Their limited battery range means that long-distance travel must be carefully planned, with charging stations along the route mapped out in advance. Wing it, and risk running out of juice in the middle of nowhere. And most charging stations aren’t all that fast, meaning long trips contain lots of downtime.
Now BMW, Volkswagen and a Bay Area electric vehicle charging company want to change that.
The two German automakers have teamed with ChargePoint of Campbell to install networks of high-speed chargers along two interstate corridors. One will link San Diego, Los Angeles, San Francisco and Portland. The other will stretch from Washington to Boston.
Both networks should be running by the end of the year. The three companies announced the project — which they will jointly fund — at the 2015 Washington Auto Show on Thursday.
The chargers will be quick — capable of restoring 80 percent of the charge in a BMW i3 or Volkswagen e-Golf in 30 minutes or less. They will be spaced no more than 50 miles apart, to ensure that drivers don’t get stranded.
The companies are following a path already blazed by Tesla Motors, which is building a nationwide network of its own high-speed supercharger stations along heavily traveled interstate highways, with 353 stations opened so far. But Tesla’s proprietary superchargers work only with the company’s Model S sedan, whose owners use the superchargers for free. They simply aren’t compatible with other electrics. Hence the need for another network.
“All car companies and charging companies came to the same conclusion a long time ago, that this is a critical piece for the adoption of electric cars,” said Pasquale Romano, ChargePoint’s CEO.
ChargePoint already operates 20,000 charging stations across North America, but the system so far includes just 110 DC fast chargers. The new charging corridors will add another 100. ChargePoint and its partners declined Thursday to say how much the project will cost, other than calling it “a very significant investment.”

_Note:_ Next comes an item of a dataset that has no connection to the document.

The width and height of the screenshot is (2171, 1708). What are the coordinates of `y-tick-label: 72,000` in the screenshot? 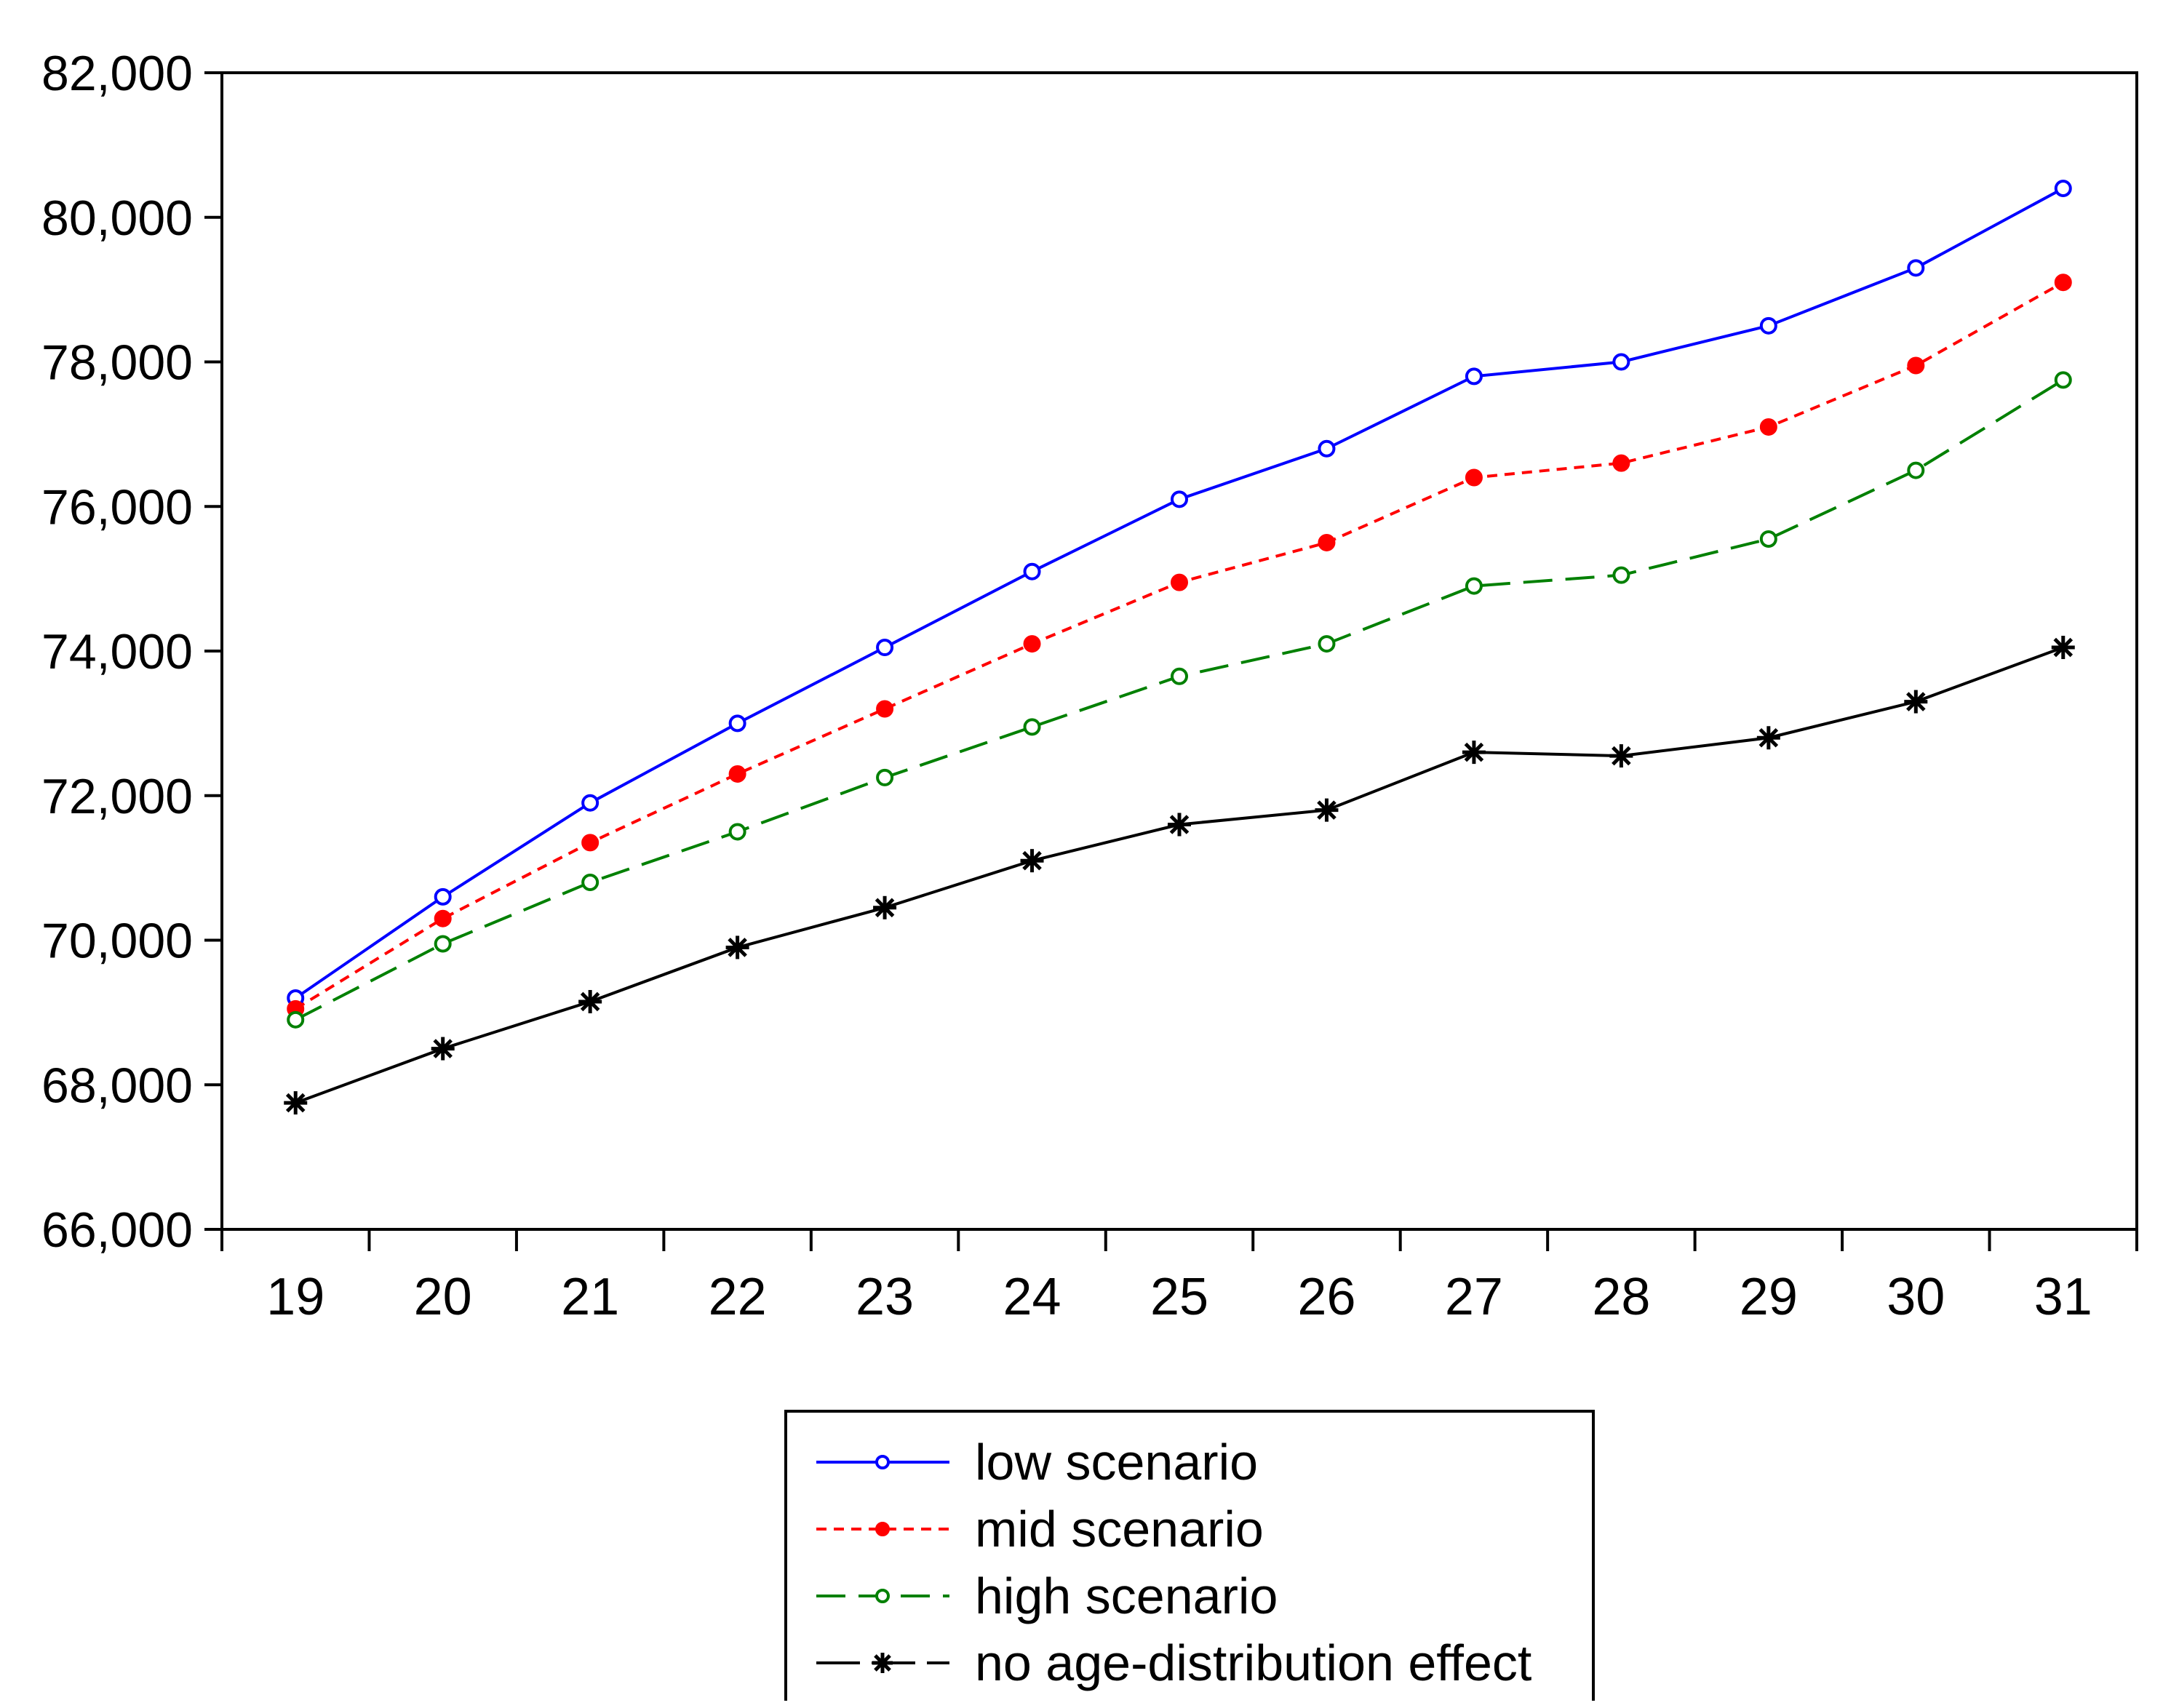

Particularly on the West Coast, the corridors will connect cities that have emerged as electric vehicle hotspots. California alone accounts for roughly 40 percent of all electric cars sold nationwide, with more than 100,000 already on the road.
The stations within each corridor will contain several types of chargers, since not all electric cars can use the same recharging equipment.
Each station will include as many as two fast chargers. Some of those will operate at 50 kW, and will be capable of restoring 80 percent of the battery charge for an i3 or an e-Golf in as little as 20 minutes. Others will operate at 24 kW, taking about 10 minutes longer to recharge to the same level. All stations will also feature level 2 chargers, which are substantially slower but can be used by all electric cars, according to ChargePoint.
For the automakers, access to speedy charging between cities is essential to convincing drivers that electric vehicles aren’t just commuter cars.
“They’re buying more than a car — they’re buying a lifestyle,” said Stuart Gardner, product manager with Volkswagen of America. “This DC fast-charging network is one of the pieces to that holistic approach. It’s a key building block.”